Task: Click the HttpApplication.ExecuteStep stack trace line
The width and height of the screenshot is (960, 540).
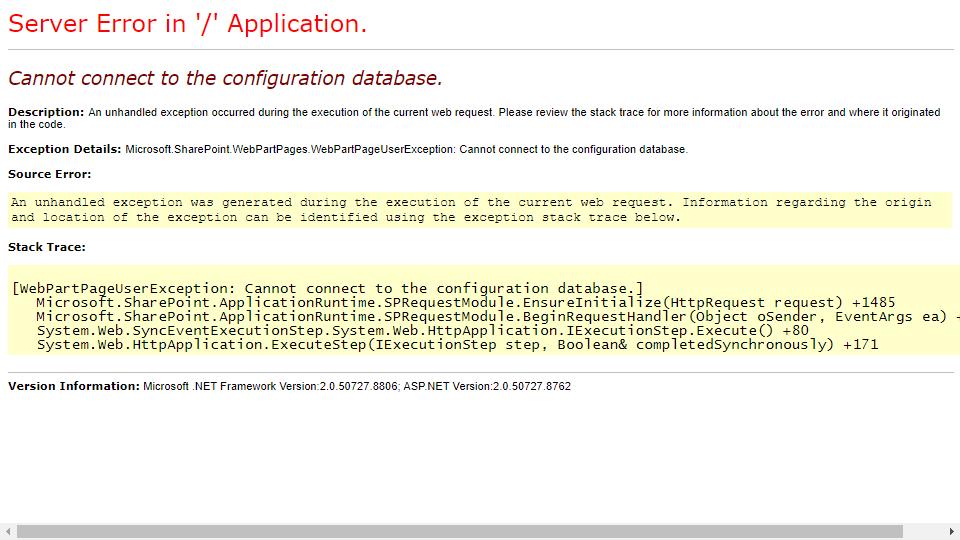Action: click(457, 344)
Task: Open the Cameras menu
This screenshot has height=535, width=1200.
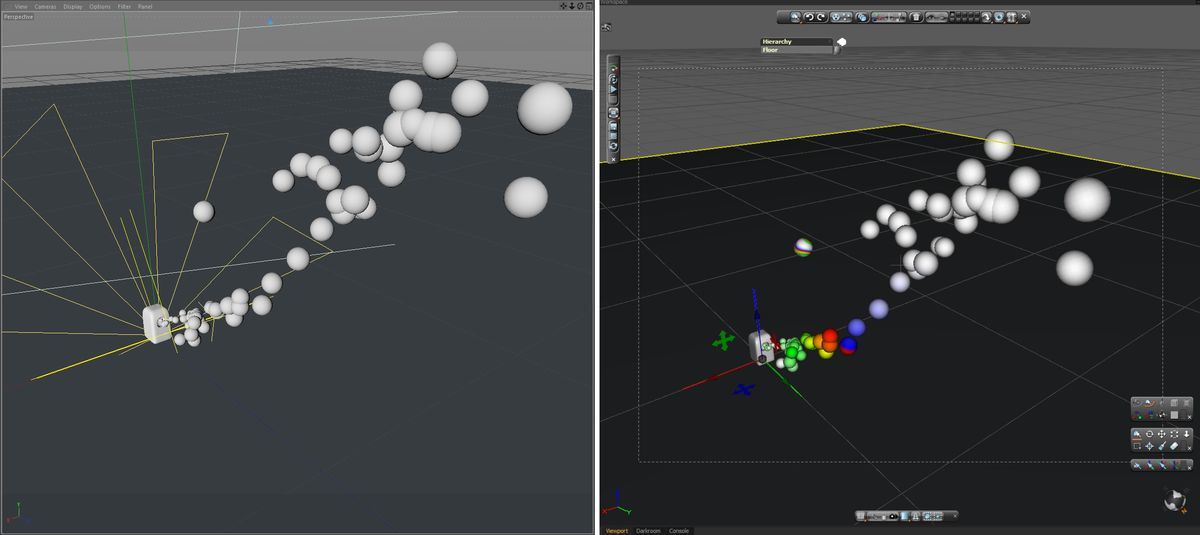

◆ ◆ ◆ ◆ ◆

What is needed is how many lines of the listing include the string "Task", given as a bare number.

2